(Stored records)
=== Section Start ===
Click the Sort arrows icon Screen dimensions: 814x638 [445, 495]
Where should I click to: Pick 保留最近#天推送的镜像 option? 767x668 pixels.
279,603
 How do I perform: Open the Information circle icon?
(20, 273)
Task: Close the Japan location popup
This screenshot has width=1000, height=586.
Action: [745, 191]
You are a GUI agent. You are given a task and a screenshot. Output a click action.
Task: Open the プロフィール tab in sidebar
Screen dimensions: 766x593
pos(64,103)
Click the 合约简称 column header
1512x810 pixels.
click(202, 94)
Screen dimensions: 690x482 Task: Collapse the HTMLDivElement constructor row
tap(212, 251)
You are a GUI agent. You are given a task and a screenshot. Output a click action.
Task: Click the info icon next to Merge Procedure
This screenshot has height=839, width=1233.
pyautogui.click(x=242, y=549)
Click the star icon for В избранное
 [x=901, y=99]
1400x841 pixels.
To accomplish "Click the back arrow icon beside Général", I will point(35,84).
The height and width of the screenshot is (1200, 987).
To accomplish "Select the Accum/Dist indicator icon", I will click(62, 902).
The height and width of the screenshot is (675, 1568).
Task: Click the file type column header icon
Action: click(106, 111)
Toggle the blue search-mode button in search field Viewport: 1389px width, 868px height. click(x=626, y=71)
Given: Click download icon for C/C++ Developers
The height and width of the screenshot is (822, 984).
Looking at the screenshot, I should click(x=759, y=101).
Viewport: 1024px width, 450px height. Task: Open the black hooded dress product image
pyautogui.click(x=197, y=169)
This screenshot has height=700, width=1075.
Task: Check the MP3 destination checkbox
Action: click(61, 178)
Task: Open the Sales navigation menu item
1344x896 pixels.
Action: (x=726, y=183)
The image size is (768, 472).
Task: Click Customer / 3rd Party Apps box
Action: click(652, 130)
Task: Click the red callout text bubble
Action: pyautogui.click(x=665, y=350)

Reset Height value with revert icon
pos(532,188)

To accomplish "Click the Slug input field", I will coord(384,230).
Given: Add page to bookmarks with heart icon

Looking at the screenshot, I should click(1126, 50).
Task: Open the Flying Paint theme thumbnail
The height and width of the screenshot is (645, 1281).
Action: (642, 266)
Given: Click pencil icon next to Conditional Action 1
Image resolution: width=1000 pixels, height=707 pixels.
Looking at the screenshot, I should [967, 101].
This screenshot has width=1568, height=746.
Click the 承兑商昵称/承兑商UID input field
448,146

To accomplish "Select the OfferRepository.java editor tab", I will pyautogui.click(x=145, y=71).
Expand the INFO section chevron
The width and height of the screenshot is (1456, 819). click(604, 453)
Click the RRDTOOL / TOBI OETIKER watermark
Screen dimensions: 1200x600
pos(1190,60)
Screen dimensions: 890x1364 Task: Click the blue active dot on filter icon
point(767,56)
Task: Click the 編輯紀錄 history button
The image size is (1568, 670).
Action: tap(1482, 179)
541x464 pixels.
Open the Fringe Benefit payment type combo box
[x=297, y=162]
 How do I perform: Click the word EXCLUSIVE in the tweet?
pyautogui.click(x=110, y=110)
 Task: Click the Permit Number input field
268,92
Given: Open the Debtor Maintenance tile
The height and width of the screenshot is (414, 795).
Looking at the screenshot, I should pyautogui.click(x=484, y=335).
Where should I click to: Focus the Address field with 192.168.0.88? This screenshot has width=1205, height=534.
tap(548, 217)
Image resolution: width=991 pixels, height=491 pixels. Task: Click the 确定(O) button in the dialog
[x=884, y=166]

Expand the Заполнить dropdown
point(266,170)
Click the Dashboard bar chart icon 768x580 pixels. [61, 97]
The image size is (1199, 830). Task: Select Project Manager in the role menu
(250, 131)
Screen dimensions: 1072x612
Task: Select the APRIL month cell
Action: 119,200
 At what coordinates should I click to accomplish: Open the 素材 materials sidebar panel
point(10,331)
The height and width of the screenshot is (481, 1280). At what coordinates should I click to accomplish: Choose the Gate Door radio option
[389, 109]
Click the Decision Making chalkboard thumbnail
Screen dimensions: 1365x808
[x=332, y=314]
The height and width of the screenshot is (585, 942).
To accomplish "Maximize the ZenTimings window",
=== Section End ===
TASK OBJECTIVE :: Tally every line of the data that holds the word "next" and write the count alone.

EXERCISE SOLUTION :: 2